Sound and moving images from the British Library

17 April 2023

Recording of the week: Herbert Beerbohm Tree as Falstaff

Falstaff disc label

The famously successful actor and theatre manager Herbert Beerbohm Tree (1852-1917) made this recording in March 1906. It was one of a set of five 10-inch discs recorded for release by the Gramophone Company. These were originally issued in a ‘special envelope’ (which we don’t have) which included the texts and a ‘character portrait’ of Tree.

Each single-sided shellac disc featured a soliloquy from Shakespeare. Here, Tree performs Falstaff’s speech on honour, from Henry IV, Part 1.

A soliloquy was pretty much all the technology of the time would allow. In the early years of commercial recording, playing times of more than just a few minutes were not technologically possible.
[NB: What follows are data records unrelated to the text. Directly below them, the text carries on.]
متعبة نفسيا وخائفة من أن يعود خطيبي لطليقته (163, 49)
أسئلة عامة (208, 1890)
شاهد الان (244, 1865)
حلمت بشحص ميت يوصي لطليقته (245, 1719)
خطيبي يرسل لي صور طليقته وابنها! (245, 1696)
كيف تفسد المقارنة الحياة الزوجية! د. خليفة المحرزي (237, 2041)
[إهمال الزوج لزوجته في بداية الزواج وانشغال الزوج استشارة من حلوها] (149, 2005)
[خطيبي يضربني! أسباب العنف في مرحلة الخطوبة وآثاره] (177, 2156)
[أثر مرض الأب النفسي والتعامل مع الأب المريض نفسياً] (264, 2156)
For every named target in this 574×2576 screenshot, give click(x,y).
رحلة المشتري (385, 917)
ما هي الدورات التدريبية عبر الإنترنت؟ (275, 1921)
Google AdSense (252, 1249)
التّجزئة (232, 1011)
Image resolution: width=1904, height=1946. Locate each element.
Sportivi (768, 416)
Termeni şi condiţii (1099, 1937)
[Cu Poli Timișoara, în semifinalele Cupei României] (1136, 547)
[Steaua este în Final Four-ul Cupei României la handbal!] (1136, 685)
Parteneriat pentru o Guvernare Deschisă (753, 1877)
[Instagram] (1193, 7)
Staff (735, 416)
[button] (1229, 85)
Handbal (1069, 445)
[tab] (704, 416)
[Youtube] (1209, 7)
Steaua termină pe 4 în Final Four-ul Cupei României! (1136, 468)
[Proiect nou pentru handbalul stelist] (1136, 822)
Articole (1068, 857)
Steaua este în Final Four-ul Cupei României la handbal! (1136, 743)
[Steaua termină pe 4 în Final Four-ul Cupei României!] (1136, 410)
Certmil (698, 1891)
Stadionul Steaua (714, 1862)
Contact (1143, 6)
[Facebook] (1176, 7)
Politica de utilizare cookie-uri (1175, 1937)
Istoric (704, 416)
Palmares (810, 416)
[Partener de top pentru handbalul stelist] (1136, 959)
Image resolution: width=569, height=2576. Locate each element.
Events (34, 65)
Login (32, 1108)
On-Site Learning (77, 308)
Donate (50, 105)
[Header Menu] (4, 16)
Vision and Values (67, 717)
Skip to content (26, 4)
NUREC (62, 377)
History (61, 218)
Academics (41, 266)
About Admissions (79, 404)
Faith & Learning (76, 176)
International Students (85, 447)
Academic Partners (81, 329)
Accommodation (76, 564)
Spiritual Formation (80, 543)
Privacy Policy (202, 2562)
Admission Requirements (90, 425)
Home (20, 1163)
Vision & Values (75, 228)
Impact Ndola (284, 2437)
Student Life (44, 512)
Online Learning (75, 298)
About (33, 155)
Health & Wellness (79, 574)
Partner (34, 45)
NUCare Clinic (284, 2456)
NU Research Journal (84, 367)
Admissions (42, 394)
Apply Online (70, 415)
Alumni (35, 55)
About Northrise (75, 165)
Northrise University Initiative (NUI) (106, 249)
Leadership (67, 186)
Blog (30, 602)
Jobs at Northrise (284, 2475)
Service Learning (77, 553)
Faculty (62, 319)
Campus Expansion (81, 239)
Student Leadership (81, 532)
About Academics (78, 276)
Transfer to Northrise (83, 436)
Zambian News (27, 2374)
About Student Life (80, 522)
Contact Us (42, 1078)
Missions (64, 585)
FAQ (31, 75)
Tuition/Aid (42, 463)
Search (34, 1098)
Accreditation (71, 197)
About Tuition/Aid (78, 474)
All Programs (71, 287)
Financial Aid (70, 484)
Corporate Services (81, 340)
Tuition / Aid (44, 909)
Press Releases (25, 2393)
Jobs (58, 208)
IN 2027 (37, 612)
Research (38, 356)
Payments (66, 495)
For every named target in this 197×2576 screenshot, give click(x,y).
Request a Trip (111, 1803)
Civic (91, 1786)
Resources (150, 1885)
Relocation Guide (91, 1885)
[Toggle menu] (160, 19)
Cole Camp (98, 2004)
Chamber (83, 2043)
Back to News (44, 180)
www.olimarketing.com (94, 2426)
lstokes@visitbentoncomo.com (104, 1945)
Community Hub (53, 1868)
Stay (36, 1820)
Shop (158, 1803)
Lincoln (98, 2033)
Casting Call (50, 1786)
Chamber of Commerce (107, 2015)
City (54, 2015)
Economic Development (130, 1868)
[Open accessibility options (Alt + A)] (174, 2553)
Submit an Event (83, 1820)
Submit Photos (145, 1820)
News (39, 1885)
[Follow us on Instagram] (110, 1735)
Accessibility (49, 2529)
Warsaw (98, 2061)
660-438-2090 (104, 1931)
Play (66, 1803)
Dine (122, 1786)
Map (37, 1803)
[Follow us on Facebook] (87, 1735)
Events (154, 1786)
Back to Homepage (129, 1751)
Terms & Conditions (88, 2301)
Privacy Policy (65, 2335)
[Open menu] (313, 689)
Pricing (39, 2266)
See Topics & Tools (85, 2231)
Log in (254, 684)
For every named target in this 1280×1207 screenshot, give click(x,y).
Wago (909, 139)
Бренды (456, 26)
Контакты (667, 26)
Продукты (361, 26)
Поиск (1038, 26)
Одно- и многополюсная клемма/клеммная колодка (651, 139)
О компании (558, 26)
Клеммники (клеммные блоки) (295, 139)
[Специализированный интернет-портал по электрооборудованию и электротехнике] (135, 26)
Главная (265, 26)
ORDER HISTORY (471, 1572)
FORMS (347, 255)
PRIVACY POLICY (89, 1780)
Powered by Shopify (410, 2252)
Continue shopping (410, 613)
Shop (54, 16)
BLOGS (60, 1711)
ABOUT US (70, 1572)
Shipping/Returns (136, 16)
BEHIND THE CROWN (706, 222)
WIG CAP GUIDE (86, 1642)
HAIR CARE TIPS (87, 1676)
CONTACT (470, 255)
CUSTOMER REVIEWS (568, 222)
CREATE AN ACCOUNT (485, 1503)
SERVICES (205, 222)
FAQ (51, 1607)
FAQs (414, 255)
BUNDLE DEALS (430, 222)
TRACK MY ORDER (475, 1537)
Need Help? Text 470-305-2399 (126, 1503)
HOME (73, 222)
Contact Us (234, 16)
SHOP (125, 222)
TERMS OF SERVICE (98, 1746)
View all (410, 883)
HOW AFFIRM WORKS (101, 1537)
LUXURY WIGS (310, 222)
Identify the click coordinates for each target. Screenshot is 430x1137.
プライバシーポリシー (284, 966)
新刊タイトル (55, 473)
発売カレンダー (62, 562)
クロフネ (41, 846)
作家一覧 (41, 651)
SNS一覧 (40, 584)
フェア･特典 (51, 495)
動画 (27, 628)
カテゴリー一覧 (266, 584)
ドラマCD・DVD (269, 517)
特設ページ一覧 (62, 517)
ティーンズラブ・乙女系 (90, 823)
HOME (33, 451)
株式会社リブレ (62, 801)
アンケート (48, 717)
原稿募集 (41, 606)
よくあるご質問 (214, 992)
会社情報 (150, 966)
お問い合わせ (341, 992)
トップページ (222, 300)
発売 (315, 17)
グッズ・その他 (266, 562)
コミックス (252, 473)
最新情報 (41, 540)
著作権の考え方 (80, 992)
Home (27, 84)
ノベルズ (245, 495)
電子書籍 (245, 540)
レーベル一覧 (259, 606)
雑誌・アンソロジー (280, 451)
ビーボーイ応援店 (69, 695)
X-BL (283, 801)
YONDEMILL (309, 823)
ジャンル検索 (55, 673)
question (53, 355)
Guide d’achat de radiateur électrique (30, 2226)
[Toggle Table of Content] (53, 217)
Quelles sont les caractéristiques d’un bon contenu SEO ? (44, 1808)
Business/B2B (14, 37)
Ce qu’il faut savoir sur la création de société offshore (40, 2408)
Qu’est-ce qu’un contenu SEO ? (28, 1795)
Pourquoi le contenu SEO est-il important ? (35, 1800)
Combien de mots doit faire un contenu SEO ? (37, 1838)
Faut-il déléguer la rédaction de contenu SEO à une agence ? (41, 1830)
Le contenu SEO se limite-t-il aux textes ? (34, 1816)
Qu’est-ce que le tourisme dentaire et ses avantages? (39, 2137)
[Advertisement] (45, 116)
Note also that age of recording with electrical microphones was still two decades away. You are listening here to an acoustic recording. Tree would have been projecting his voice, with all the vigour he could muster, into the horn of the recording device.

Listen to Herbert Beerbohm Tree

Download Herbert Beerbohm Tree transcript

The presence of the famous HMV dog on the label indicates that this is a later reissue rather than the 1906 first pressing.

Somewhat unusually, the British Library also possesses an original copper matrix from which a new edition of the record could be pressed. This was one of a set presented to the British Museum by the Gramophone Company in 1906 and subsequently transferred to the Library in 1992.

This week’s ‘Recording of the Week’ was selected by Steve Cleary, Lead Curator, Literary and Creative Recordings.